Il vicepresidente USA e Netanyahu discutono di sicurezza e ricostruzione a Gerusalemme.
Il vicepresidente americano JD Vance ha dichiarato che il compito di disarmare Hamas e ricostruire Gaza è "molto arduo", ma si è detto ottimista sul fatto che il cessate il fuoco reggerà, permettendo di costruire un futuro migliore per il Medio Oriente. Vance ha espresso queste considerazioni durante una conferenza stampa con il premier israeliano Benyamin Netanyahu a Gerusalemme.
Alla domanda sul perché gli Stati Uniti continuino a inviare funzionari di alto livello in Israele nonostante il cessate il fuoco, Vance ha spiegato che l'obiettivo non è monitorare la situazione come si farebbe con un bambino, ma assicurarsi che il personale americano continui a svolgere il proprio lavoro.
Netanyahu ha sottolineato che Israele sta creando una nuova visione per un governo civile e la sicurezza nella regione, un piano di pace che richiederà molto lavoro e ingegnosità. Ha respinto l'idea che Israele sia uno Stato cliente degli Stati Uniti, definendola "sciocchezza", e ha ribadito che esiste una partnership basata su valori e obiettivi comuni.

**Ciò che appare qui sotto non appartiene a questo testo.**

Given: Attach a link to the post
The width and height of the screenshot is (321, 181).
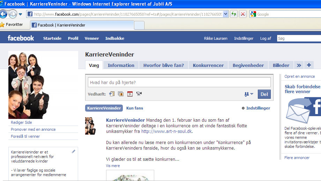Looking at the screenshot, I should 112,94.
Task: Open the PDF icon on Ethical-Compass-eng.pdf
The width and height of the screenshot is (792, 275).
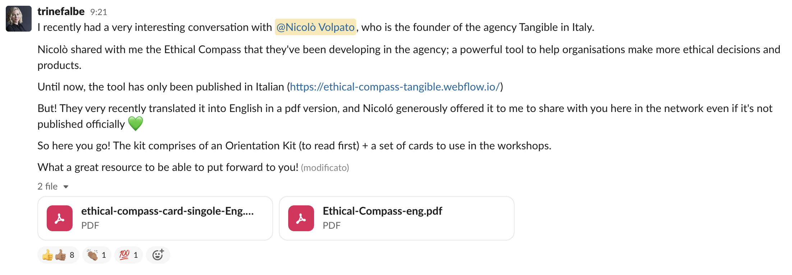Action: tap(301, 218)
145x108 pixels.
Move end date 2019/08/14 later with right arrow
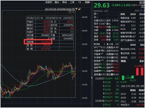point(61,18)
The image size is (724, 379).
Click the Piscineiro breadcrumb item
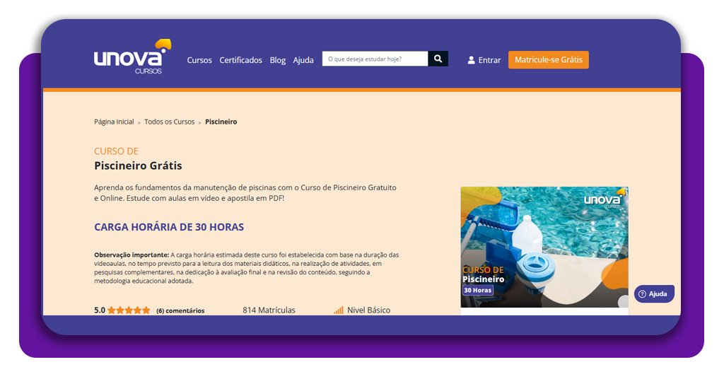coord(221,122)
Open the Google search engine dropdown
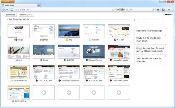This screenshot has height=108, width=175. point(123,10)
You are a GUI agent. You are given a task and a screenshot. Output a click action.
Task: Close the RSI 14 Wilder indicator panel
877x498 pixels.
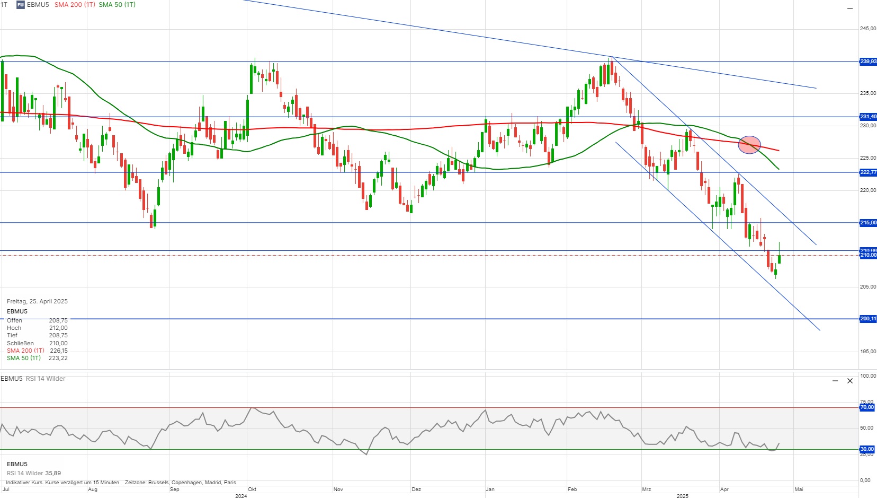tap(850, 381)
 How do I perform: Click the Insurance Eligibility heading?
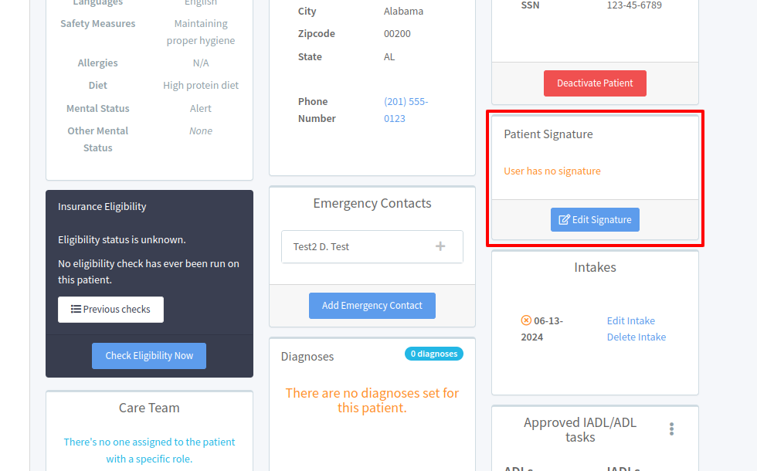click(102, 207)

Il premier ha anche affermato che Israele ha "messo il coltello alla gola di Hamas" grazie a sforzi militari e diplomatici, lodando il presidente degli Stati Uniti per aver isolato Hamas nel mondo arabo e musulmano.
Vance ha ribadito che gli Stati Uniti non vogliono uno stato vassallo, ma una partnership con Israele. Ha aggiunto che il presidente Trump vede Israele e gli alleati arabi del Golfo come leader positivi nella regione, auspicando che gli Stati Uniti possano ridurre il loro coinvolgimento diretto grazie all'autonomia dei partner locali.
Infine, Vance ha sottolineato che gli Accordi di Abramo rappresentano un'opportunità per costruire una struttura di alleanza duratura in Medio Oriente, che permetta alle popolazioni locali di assumere la responsabilità del proprio territorio, nel migliore interesse sia degli Stati Uniti che di Israele.